Enfin et surtout, la rhétorique sans action derrière n'est rien. Montaigne, dans ses Essais rend ainsi compte de la méfiance à l’égard de la seule parole. Dans son chapitre XV, il imagine deux architectes en compétition qui soumettent leur projet aux nobles de leur ville. Le premier présente un long et magnifique discours et impressionne beaucoup l'auditoire, tandis que le second se contente de quelques mots : "Seigneurs, ce que celui-ci a dit, je le ferai". Qui choisir ? Le beau parleur qui derrière son long discours cache peut-être son incompétence, ou le second qui laisse entendre que l'important n'est pas ce que l'on dit, mais ce que l'on fait. En effet le beau parleur ne dit pas forcément la vérité, il cache peut-être la réalité. Le langage est le pouvoir de parler de ce qui n'existe pas (ici un bâtiment) et qui n'existera peut-être jamais. De ce fait, il parvient a constituer une réalité, un imaginaire, celui-ci n'est fait que de mots et ne prend place que dans l'esprit des hommes. En effet une action possible n'est que parole et n'est pas encore une action.

Conclusion

En conclusion, entre le «tout» des sophistes et le «rien» de Platon, la rhétorique se contente d’être un outil, mais qui a un caractère ambivalent. Elle traduit à la fois un art et une capacité à imposer sa vision des choses a un auditoire donné, mais aussi le fait de parfois construire des discours vides, insoucieux de la vérité et ne visant qu'à duper les gens. Pour Platon, la rhétorique n'est qu'une éloquence "formelle", Socrate lui la considère comme une forme de flatterie adaptée a ceux qui l'écoutent, tandis que selon Aristote, la rhétorique est utile et nécessaire et il la définit comme l'étude des techniques propres à élaborer des discours capables de persuader.

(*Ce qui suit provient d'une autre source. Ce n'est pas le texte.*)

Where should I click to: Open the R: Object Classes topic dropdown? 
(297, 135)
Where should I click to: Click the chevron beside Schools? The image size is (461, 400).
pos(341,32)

Ainsi la rhétorique est donc utile puisqu'elle a le pouvoir d'amener des foules à adhérer à n'importe quelles causes, mais elle n'est pas utile ni à tout le monde, ni tout le temps. En effet, dans toutes relations rhétoriques, il faut tenir compte d’une relation à trois termes: l’orateur, l’auditoire, et le discours lui-même. L'auditoire, qui très souvent est victime de la rhétorique, n'en a dès lors aucune utilité, hormis lorsqu'il est avertit de se ses effets. À l'orateur, la rhétorique se montre bien souvent utile afin de manipuler l'auditoire, mais on a montré que parfois, la sincérité et la sobriété d'un orateur valent mieux que les longs discours. Le principal, c'est d'agir, et la rhétorique ne garantit pas l'action.